(Collected data entries)
=== Section Start ===

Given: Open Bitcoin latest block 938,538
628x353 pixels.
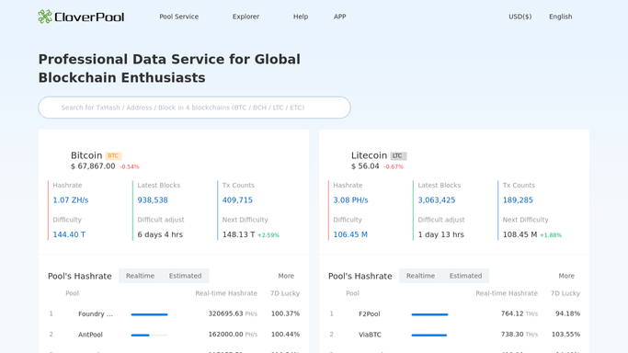Looking at the screenshot, I should point(153,200).
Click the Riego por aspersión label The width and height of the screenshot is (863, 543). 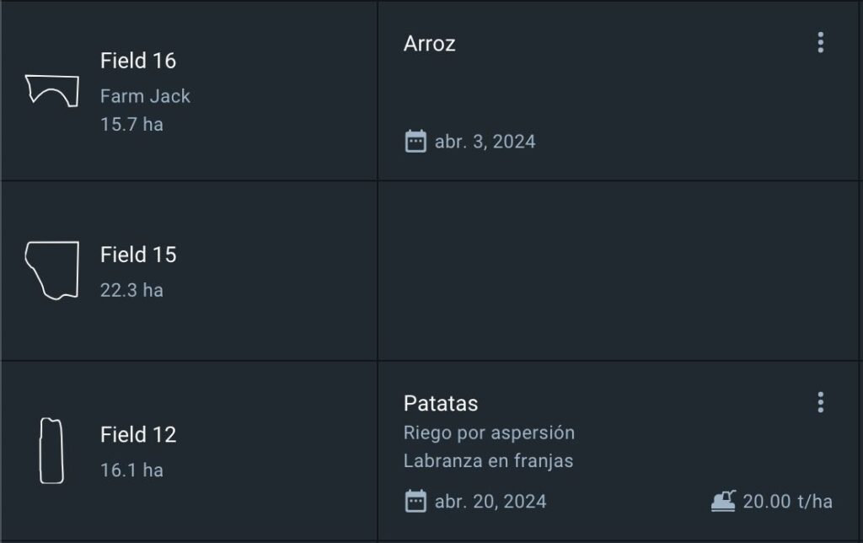coord(489,433)
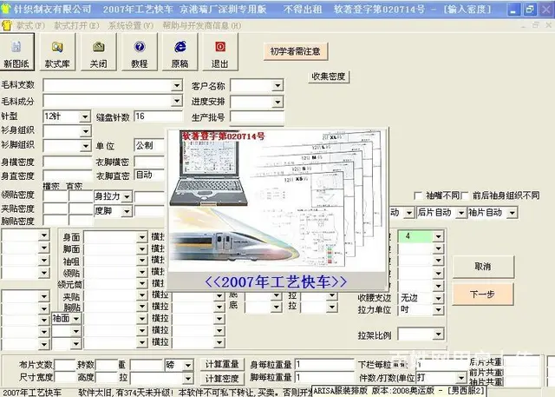555x397 pixels.
Task: Click the 退出 (exit) toolbar icon
Action: pyautogui.click(x=220, y=52)
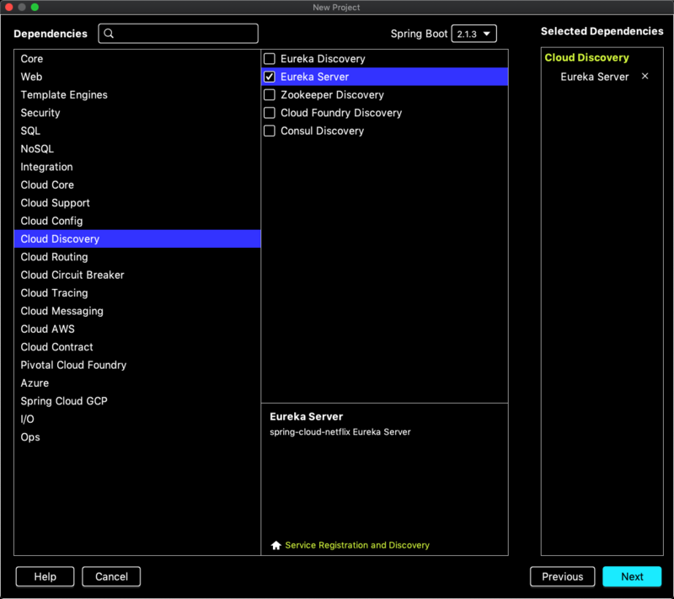The height and width of the screenshot is (599, 674).
Task: Tick the Zookeeper Discovery checkbox
Action: pos(270,95)
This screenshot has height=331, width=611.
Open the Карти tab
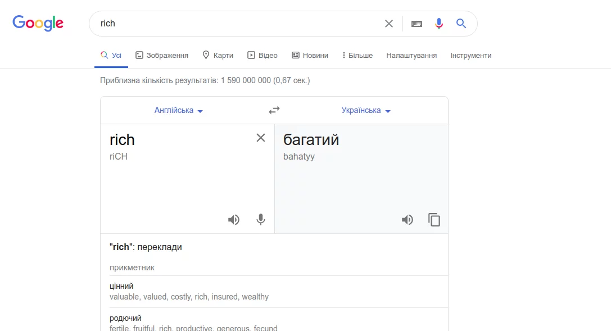(218, 56)
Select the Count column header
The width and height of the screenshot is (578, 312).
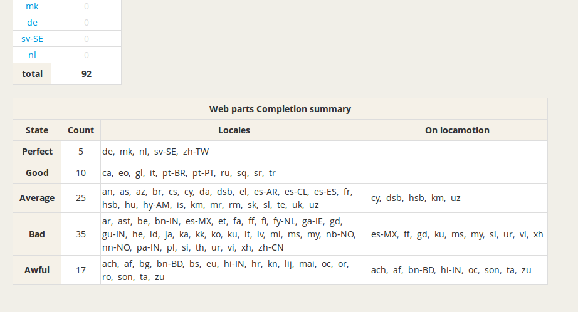coord(81,130)
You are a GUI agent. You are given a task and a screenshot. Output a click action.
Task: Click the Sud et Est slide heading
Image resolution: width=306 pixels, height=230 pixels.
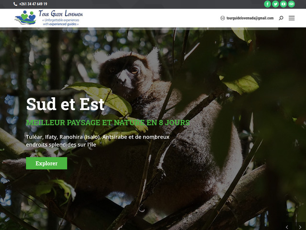point(66,104)
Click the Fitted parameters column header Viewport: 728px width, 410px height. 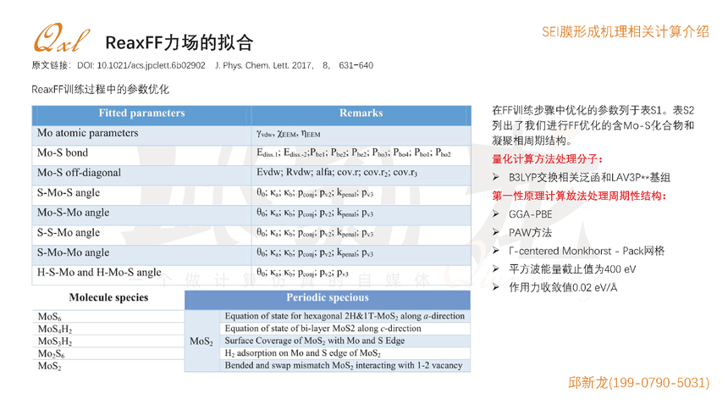point(141,114)
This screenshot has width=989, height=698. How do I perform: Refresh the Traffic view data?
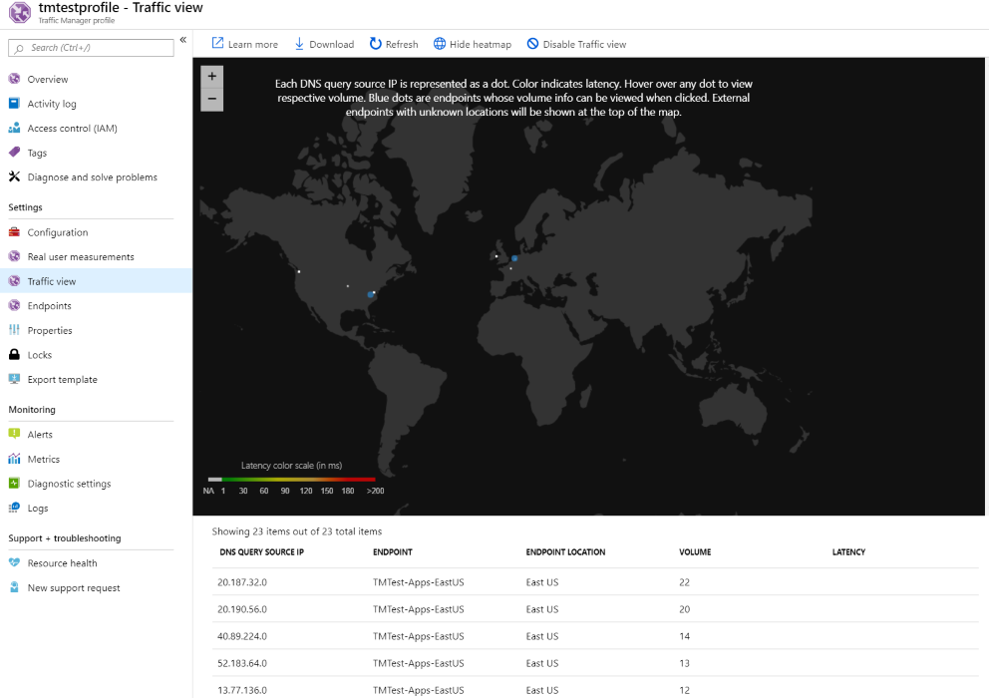coord(394,44)
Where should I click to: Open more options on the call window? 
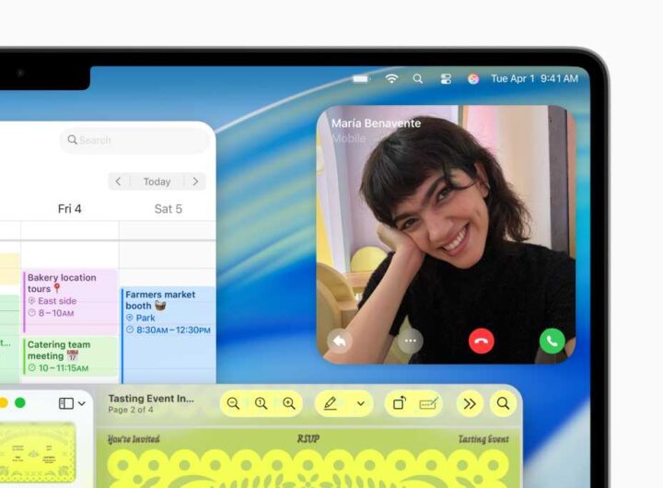[411, 341]
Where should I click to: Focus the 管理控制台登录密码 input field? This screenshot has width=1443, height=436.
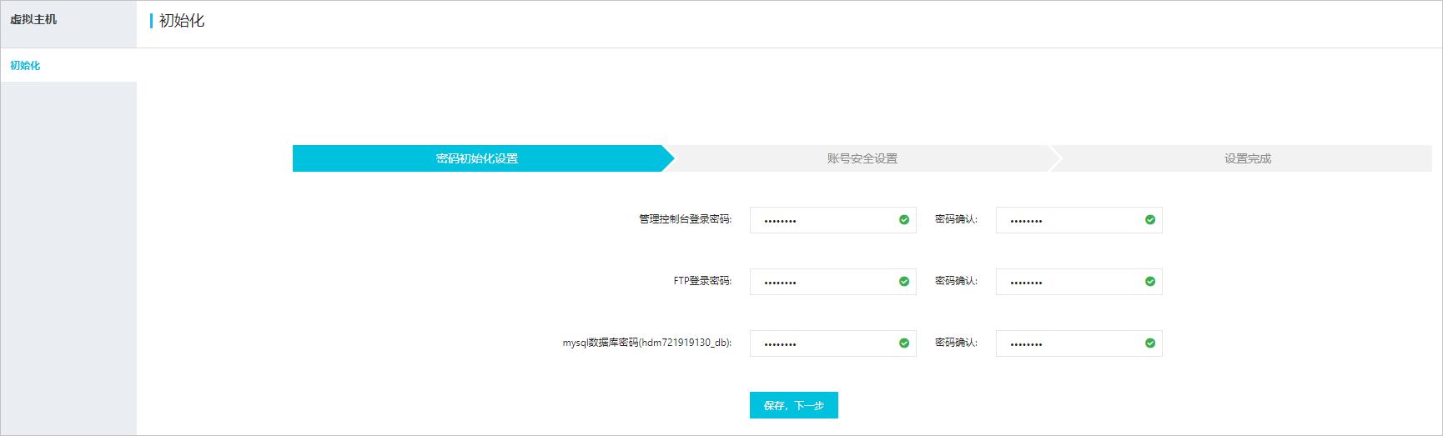click(822, 220)
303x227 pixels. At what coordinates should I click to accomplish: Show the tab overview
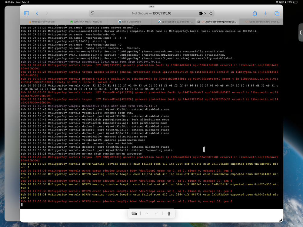pos(277,13)
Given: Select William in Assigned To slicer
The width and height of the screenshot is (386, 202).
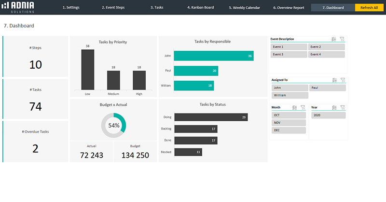Looking at the screenshot, I should tap(288, 95).
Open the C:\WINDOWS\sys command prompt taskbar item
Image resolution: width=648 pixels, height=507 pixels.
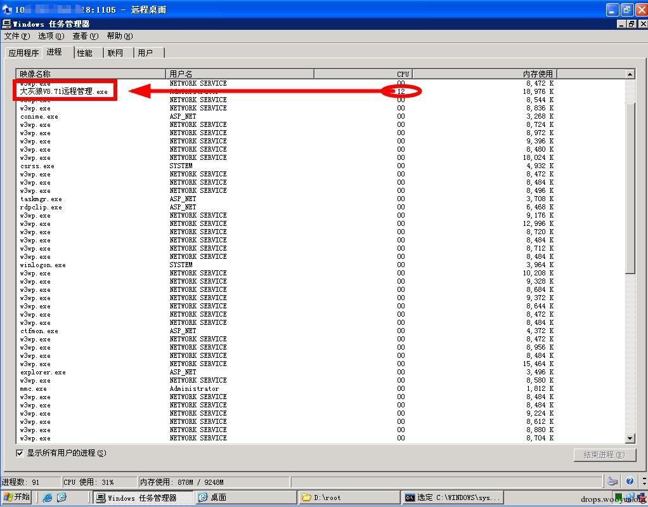point(452,497)
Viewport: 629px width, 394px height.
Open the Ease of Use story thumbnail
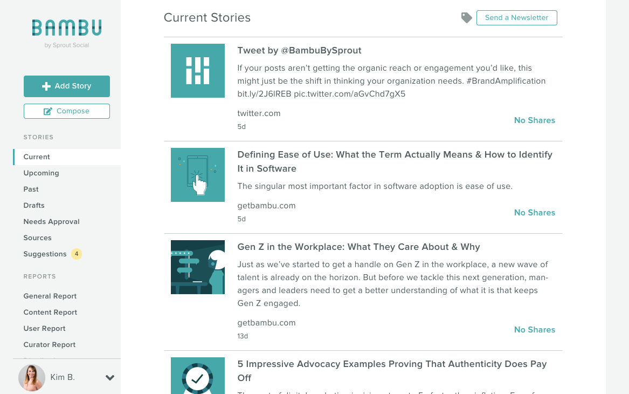pyautogui.click(x=198, y=175)
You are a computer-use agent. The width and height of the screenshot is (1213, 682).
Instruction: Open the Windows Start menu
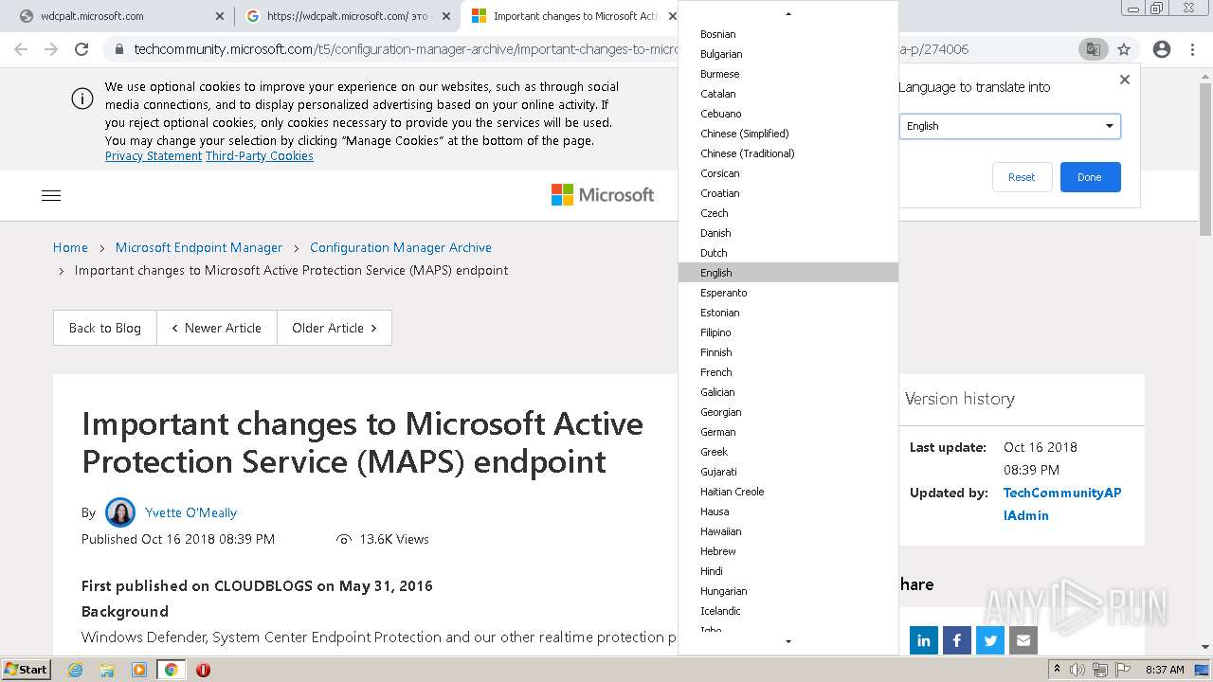(27, 669)
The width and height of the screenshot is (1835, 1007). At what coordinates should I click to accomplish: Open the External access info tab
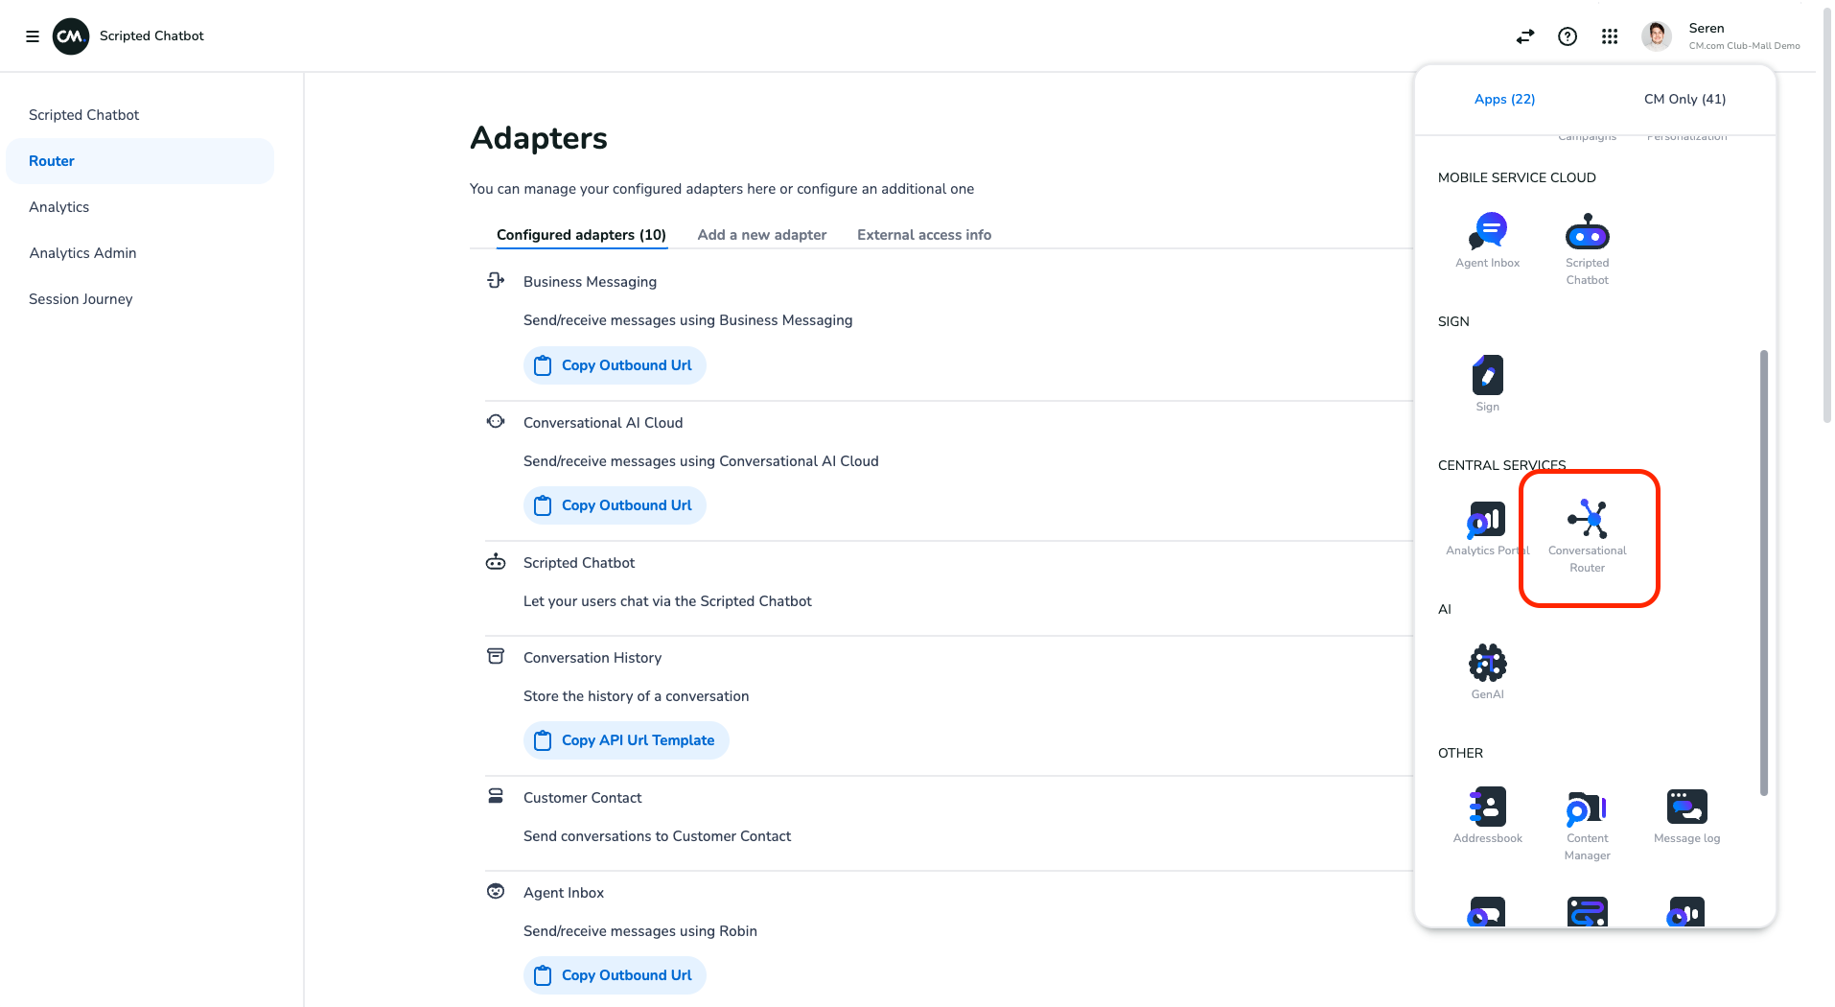(923, 235)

=== Section End ===

**TASK PROMPT**
From the line with "Viewport: 629px width, 394px height." through the final line of the records above, return each line exactly and nothing else. Pictures are to be skipped.

**RESULT BELOW**
Viewport: 629px width, 394px height.
Open the Ease of Use story thumbnail
pyautogui.click(x=198, y=175)
You are a computer-use agent. The width and height of the screenshot is (1213, 682).
Instruction: Open the Windows Start menu
(27, 669)
The width and height of the screenshot is (1835, 1007). At what coordinates should I click to accomplish: Open the External access info tab
(923, 235)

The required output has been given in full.